Analysis and Prediction of Fluid Flow Behavior in Progressing Cavity Pumps

[+] Author and Article Information
Eissa Al-Safran

Mem. ASME
Petroleum Engineering Department,
Kuwait University,
Kuwait City 13060, Kuwait
e-mails: dr_ealsafran@yahoo.com;
e.alsafran@ku.edu.kw

Ahmed Aql

Petroleum Engineering Department,
Kuwait University,
Kuwait City 13060, Kuwait
e-mail: engahmed9221@gmail.com

Tan Nguyen

Petroleum Engineering Department,
New Mexico Institute of Mining and Technology,
Socorro, NM 87801
e-mail: tan.nguyen@nmt.edu

1Corresponding author.

Contributed by the Fluids Engineering Division of ASME for publication in the JOURNAL OF FLUIDS ENGINEERING. Manuscript received February 2, 2017; final manuscript received May 28, 2017; published online August 28, 2017. Assoc. Editor: Wayne Strasser.

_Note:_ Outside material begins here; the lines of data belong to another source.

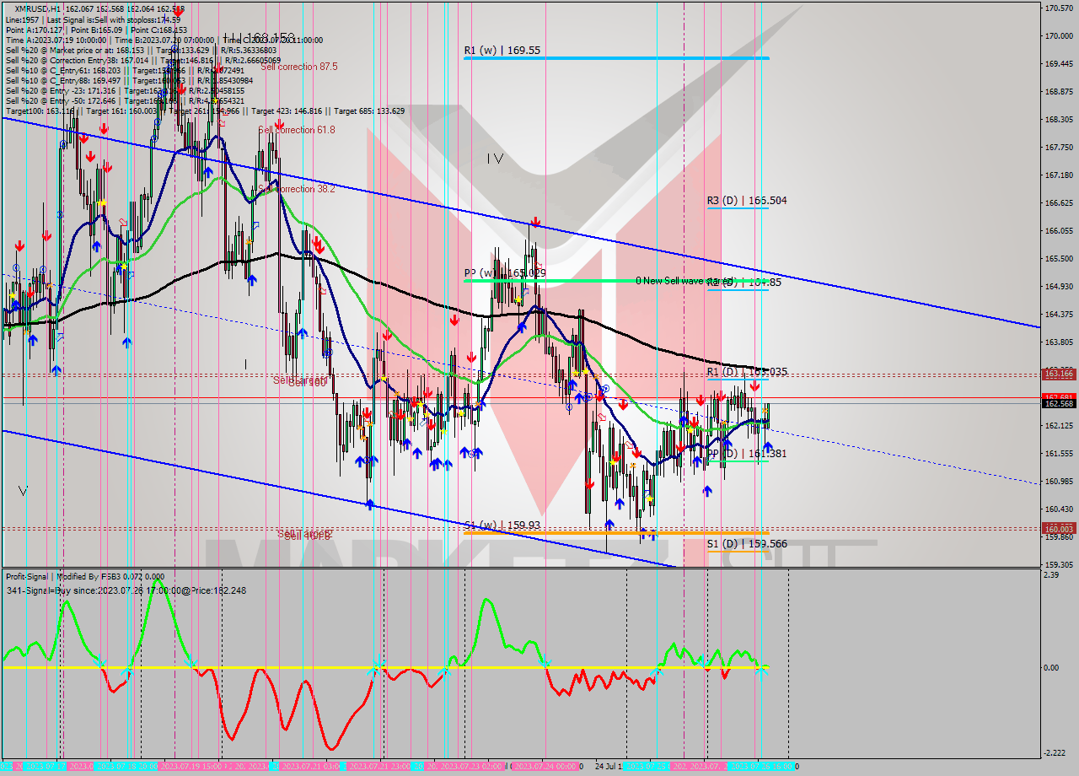
Task: Select the PP (D) 161.381 pivot line
Action: coord(738,461)
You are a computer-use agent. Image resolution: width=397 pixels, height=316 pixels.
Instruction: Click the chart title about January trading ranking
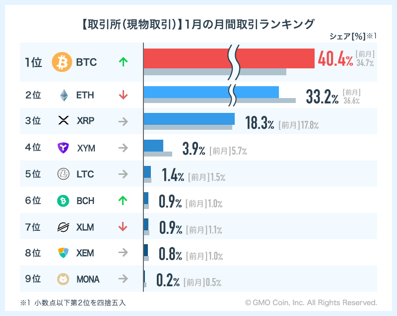click(x=198, y=24)
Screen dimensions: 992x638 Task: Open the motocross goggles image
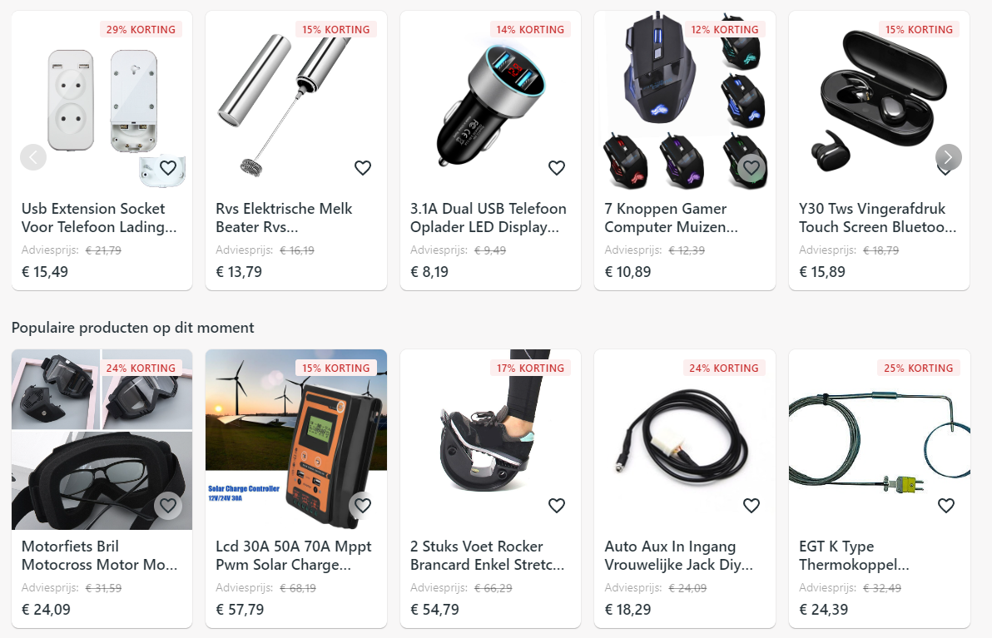[x=102, y=439]
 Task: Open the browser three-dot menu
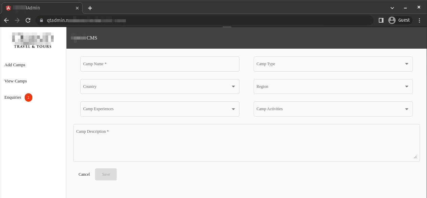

J. Fluids Eng 139(12), 121102 (Aug 28, 2017) (11 pages) Paper No: FE-17-1074; doi: 10.1115/1.4037057 History: Received February 02, 2017; Revised May 28, 2017

A progressing cavity pump (PCP) is a positive displacement pump with an eccentric screw movement, which is used as an artificial lift method in oil wells. Downhole PCP systems provide an efficient lifting method for heavy oil wells producing under cold production, with or without sand. Newer PCP designs are also being used to produce wells operating under thermal recovery. The objective of this study is to develop a set of theoretical operational, fluid property, and pump geometry dimensionless groups that govern fluid flow behavior in a PCP. A further objective is to correlate these dimensionless groups to develop a simple model to predict flow rate (or pressure drop) along a PCP. Four PCP dimensionless groups, namely, Euler number, inverse Reynolds number, specific capacity number, and Knudsen number were derived from continuity, Navier–Stokes equations, and appropriate boundary conditions. For simplification, the specific capacity and Knudsen dimensionless groups were combined in a new dimensionless group named the PCP number. Using the developed dimensionless groups, nonlinear regression modeling was carried out using large PCP experimental database to develop dimensionless empirical models of both single- and two-phase flow in a PCP. The developed single-phase model was validated against an independent single-phase experimental database. The validation study results show that the developed model is capable of predicting pressure drop across a PCP for different pump speeds with 85% accuracy.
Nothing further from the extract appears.